- Records shown -
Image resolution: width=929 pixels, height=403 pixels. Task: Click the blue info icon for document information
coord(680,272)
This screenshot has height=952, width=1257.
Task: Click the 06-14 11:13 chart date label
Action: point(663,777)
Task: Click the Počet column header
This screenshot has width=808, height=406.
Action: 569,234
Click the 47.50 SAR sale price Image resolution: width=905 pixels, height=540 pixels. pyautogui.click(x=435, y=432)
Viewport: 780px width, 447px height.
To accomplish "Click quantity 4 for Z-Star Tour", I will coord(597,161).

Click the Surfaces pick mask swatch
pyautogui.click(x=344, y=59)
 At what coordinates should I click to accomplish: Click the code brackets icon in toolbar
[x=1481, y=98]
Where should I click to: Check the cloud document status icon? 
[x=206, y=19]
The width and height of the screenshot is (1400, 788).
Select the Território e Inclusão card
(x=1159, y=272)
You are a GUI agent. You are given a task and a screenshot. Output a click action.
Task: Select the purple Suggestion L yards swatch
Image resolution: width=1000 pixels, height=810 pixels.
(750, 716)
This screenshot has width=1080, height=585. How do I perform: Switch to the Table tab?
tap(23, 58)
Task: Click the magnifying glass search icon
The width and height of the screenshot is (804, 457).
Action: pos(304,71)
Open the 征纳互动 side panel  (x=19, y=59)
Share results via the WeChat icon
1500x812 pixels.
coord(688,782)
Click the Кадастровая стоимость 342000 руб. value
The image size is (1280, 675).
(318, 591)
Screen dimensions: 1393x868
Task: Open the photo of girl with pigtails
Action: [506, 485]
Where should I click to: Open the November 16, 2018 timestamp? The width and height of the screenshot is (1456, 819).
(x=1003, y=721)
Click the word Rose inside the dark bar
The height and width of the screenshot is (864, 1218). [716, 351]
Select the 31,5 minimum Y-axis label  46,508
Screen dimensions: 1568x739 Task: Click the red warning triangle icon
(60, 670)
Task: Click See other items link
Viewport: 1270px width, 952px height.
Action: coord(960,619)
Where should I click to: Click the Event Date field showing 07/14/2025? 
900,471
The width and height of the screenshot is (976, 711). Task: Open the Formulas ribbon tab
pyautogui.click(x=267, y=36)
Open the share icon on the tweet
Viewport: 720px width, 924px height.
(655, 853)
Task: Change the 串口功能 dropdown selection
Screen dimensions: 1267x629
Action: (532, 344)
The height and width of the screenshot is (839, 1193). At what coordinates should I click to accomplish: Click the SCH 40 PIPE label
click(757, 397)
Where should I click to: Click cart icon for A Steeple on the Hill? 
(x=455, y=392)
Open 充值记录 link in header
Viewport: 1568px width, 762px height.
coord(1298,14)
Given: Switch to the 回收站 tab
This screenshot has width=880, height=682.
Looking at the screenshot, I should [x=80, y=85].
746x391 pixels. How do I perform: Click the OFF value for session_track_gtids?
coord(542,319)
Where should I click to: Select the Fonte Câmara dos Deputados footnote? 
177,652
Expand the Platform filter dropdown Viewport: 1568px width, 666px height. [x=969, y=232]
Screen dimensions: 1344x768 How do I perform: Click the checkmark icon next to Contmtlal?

- Instructions for the task -
Return the data word for word, from its first line through the line with "Click the 47.50", including both of those lines.

- Complete output -
Image resolution: width=929 pixels, height=403 pixels. Task: Click the blue info icon for document information
coord(680,272)
This screenshot has height=952, width=1257.
Task: Click the 06-14 11:13 chart date label
Action: point(663,777)
Task: Click the Počet column header
This screenshot has width=808, height=406.
Action: 569,234
Click the 47.50 SAR sale price Image resolution: width=905 pixels, height=540 pixels. pyautogui.click(x=435, y=432)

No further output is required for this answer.